『銀河帝国興亡史[3] 第二ファウンデーション』 アイザック・アシモフ (ハヤカワ文庫)
第1部が「ミュールによる探索」、第2部が「ファウンデーションによる探索」となっているが、これらの初出タイトルがそれぞれ、“Now You See It”、“― And Now You Don't”というのが素晴らしい。このままの方がよかったのに。
そのタイトル通り、第二ファウンデーションの正体を探るミステリ。
第1部では、銀河帝国を乗っ取り、ファウンデーションまでもを支配したミュータント、ミュールによる第二ファウンデーションの大規模な探索。そして、第2部では、ミュールが倒れた後に再興したファウンデーションで、ひとりの科学者の妄執と、その娘の冒険による第二ファウンデーションの探索が描かれる。
解説によると、アシモフは銀河帝国興亡史シリーズのプロットについて、行き当たりばったりだったと語っている。まさに、そんな感じ。おそらく、第二ファウンデーションの正体がこんな形になるとは、アシモフも当初は考えていなかったに違いない。
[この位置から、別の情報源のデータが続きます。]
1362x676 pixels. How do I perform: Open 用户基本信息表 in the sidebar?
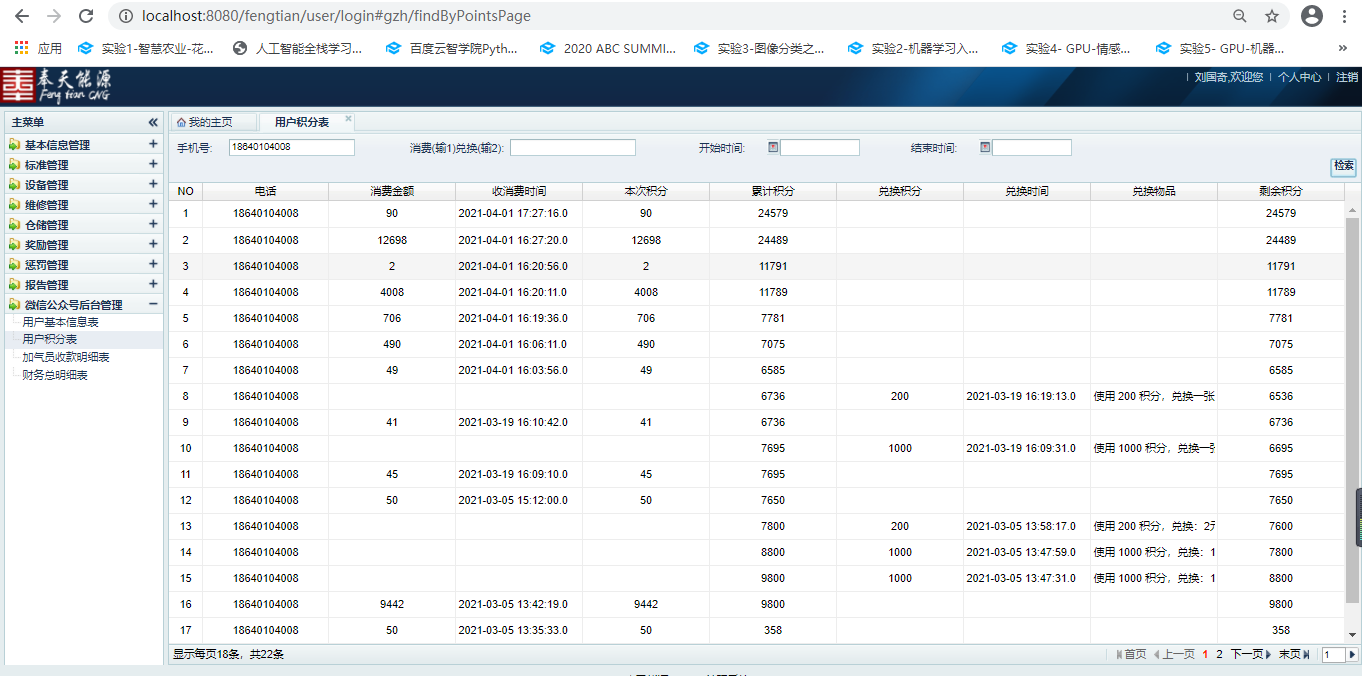pos(61,322)
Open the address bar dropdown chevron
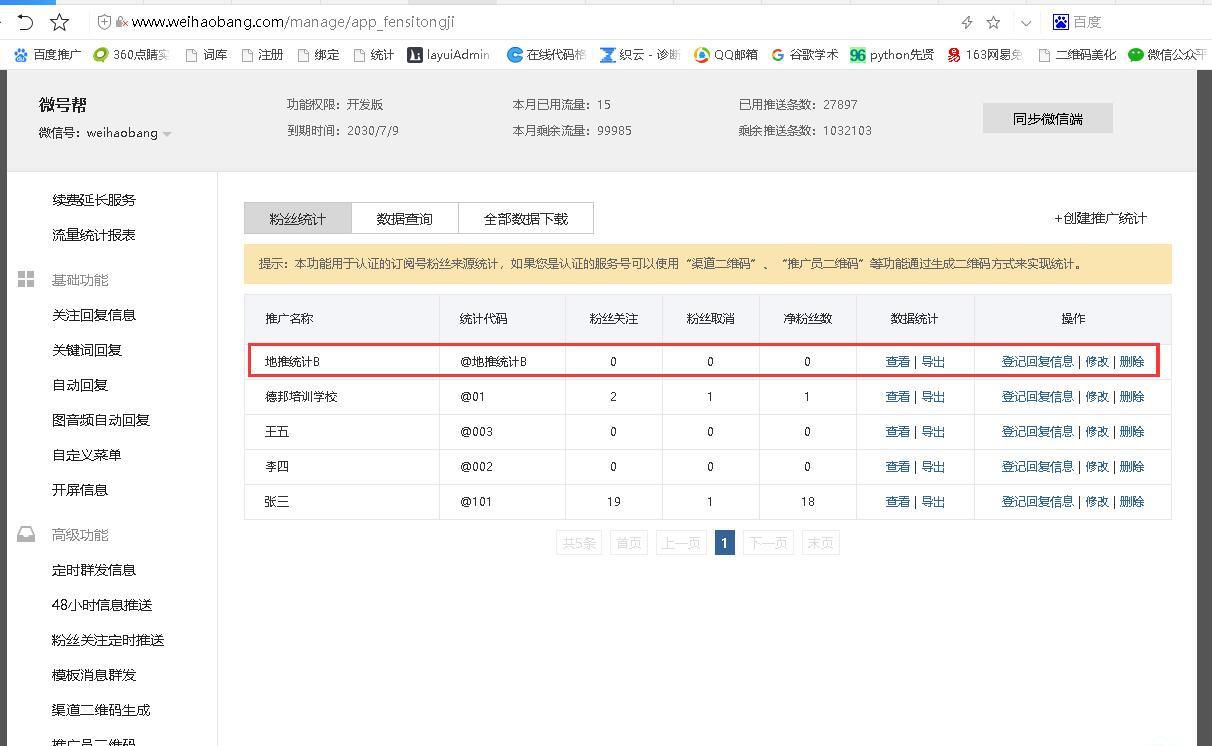 (x=1025, y=21)
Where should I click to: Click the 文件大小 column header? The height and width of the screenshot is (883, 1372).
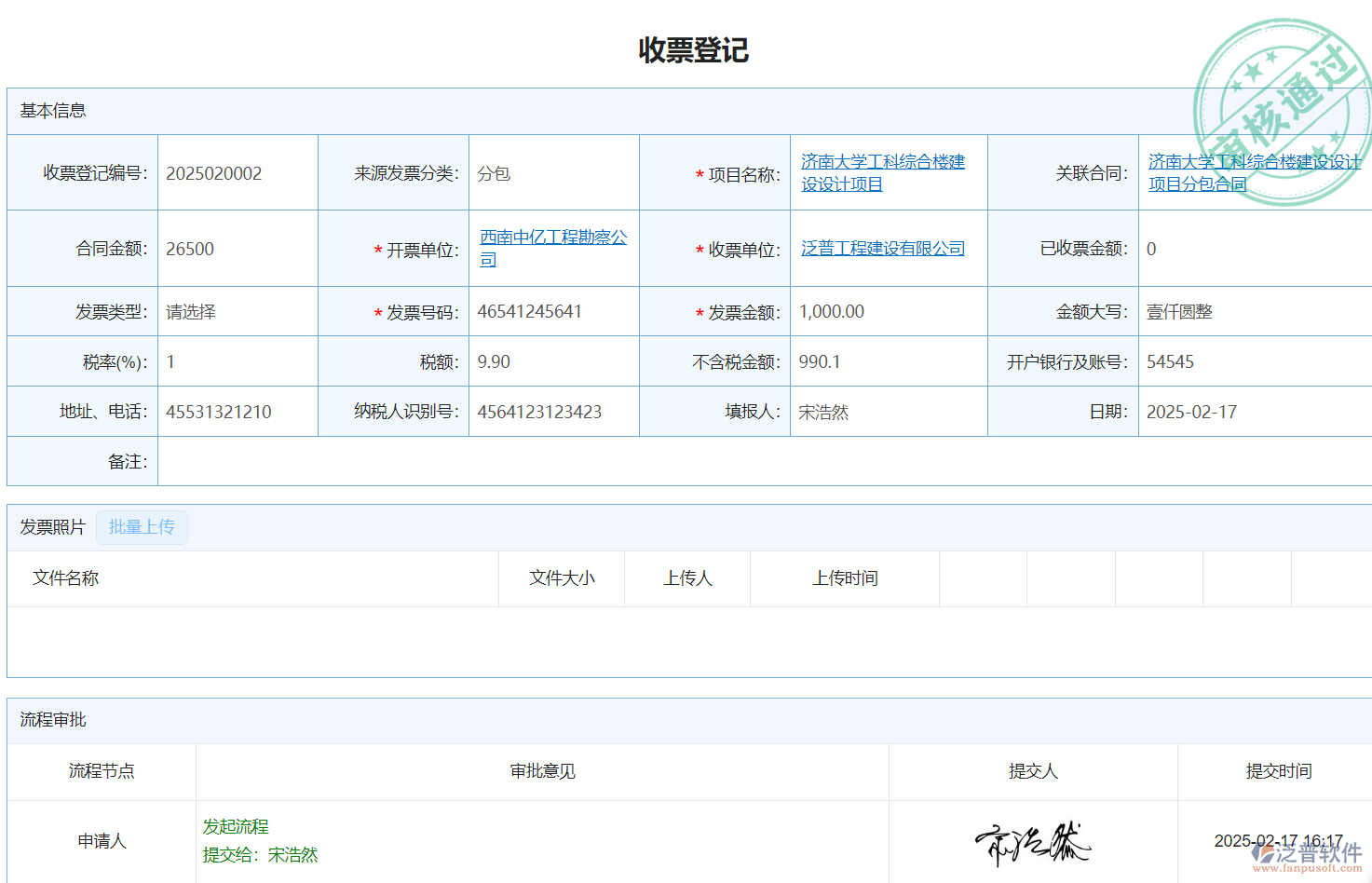point(562,578)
というのも、第二ファウンデーションの人々はミュールと同じような精神操作の能力を持つという妙な設定が、あまりにアシモフっぽくないからだ。どちらかというと、ヴォークトやハインラインのような感じ。さらに第2部の主人公が16歳の少女というのもハインラインのジュブナイル的。
第二ファウンデーションは第一ファウンデーションが失敗した場合の保険でも、第一ファウンデーションを囮とした本体でもなかった。その真実は、第一ファウンデーションを含め、銀河帝国とその周辺諸国の歴史がセルダン・プランから外れないように操る影の秘密結社だったのだ。なに、その陰謀論(笑)
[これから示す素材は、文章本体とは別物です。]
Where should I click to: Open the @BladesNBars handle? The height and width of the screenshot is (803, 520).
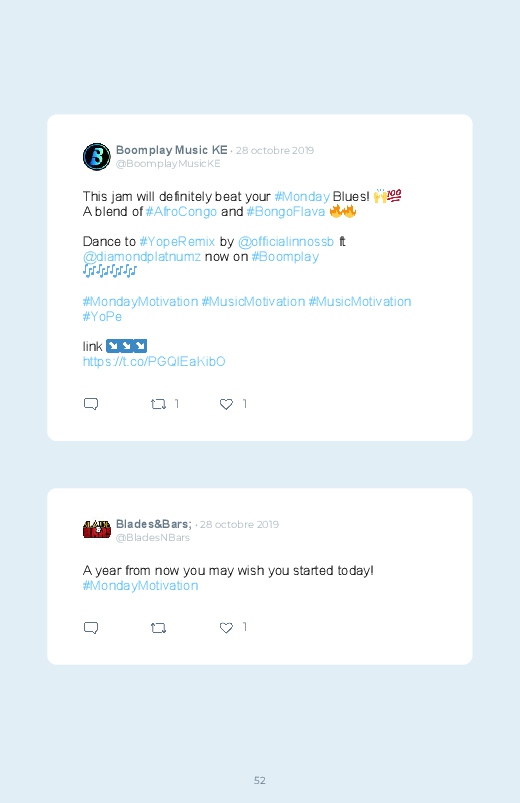coord(153,538)

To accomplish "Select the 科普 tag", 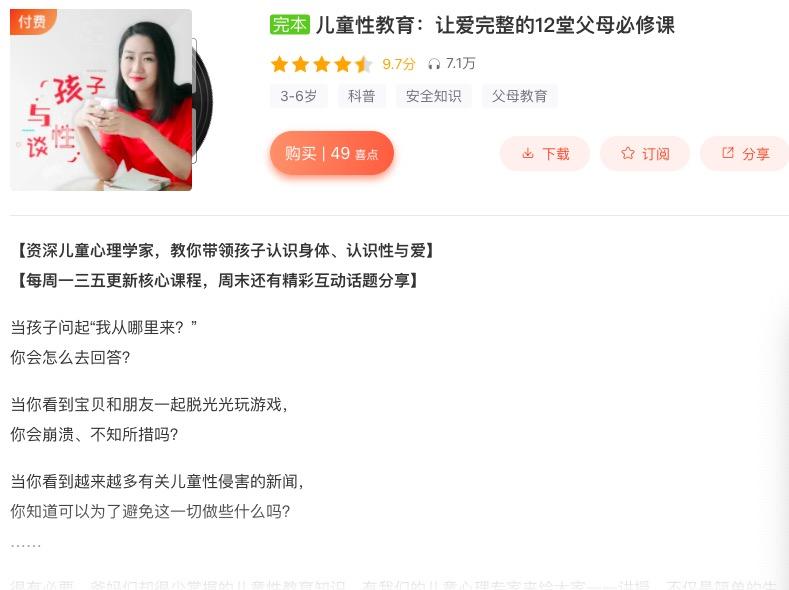I will (361, 96).
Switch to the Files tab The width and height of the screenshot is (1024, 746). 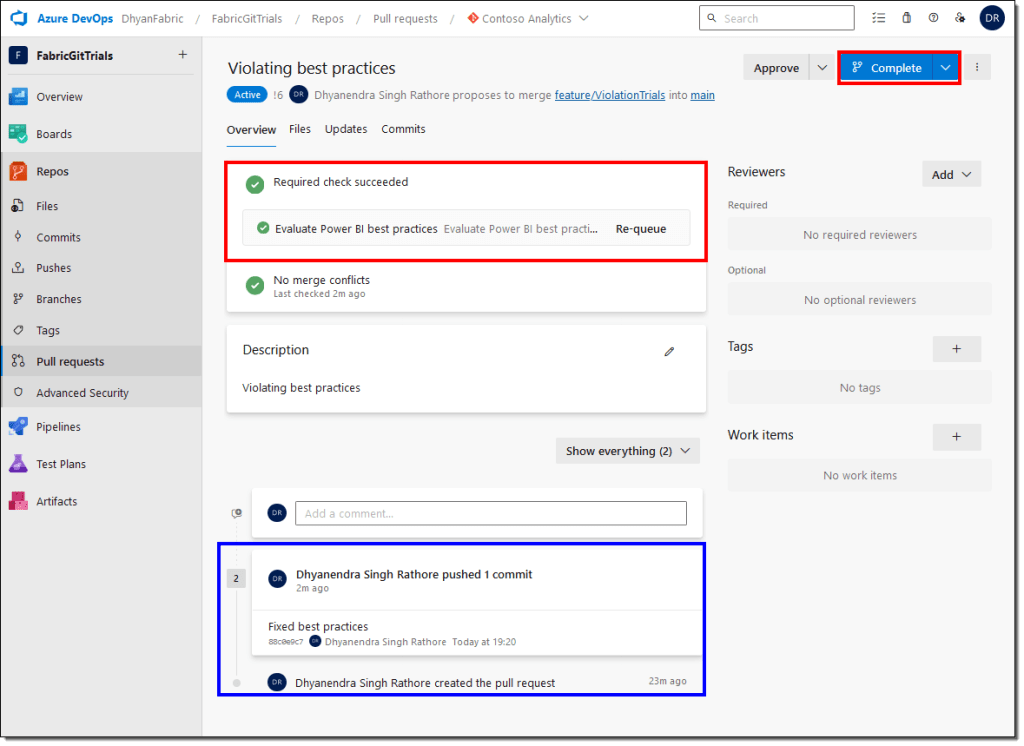(x=300, y=129)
でも、そうすると、銀河帝国の歴史はセルダンが心理歴史学で予見したものではなく、第二ファウンデーションに操作された歴史ということになるので、はたしてセルダンの予見が当たっていたのかどうかわからなくなるという矛盾をはらんだ結末になってしまっているのではないか。
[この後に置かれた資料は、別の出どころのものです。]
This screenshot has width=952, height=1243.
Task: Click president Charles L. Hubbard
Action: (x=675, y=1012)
もともと、セルダンの予見は銀河帝国が崩壊して3万年にわたる暗黒時代(知識や科学技術が失われた時代)が訪れるという危機だ。これを、1千年に縮めるために、セルダン・プランが練られ、その実現のためにファウンデーション(第一と第二)が作られたのだった。
しかし、第一ファウンデーションだけでも暗黒時代は防げたように思うのだが、第二ファウンデーションは何のために必要だったのか。たとえば、ミュールの支配が続いたとして、そのままでも科学技術が失われる暗黒時代が到来するようなことはなかったのではないかと思える。
最後にに否定された、「実は第二ファウンデーションなんか無かった」という説が個人的には一番納得がいく説明だった。第二ファウンデーションが存在するという人々の思いが、希望や倫理を生み出す礎になっていたのではないか。
個人の未来は予見できないが、集団の未来は数学によって予見できるとする心理歴史学の存在は、ともすれば(ひとりの力は小さいという意味において)自由意志の否定にも取れるが、精神操作を可能とする第二ファウンデーションの存在は、さらに自由意志を輪をかけて否定する。その意思は本当にお前の中から生まれてきたものなのか。ミュールや第二ファウンデーションに操られたものではないのか。
そう考えると、なんだかうすら寒い結末のようにも思えるのだけれど。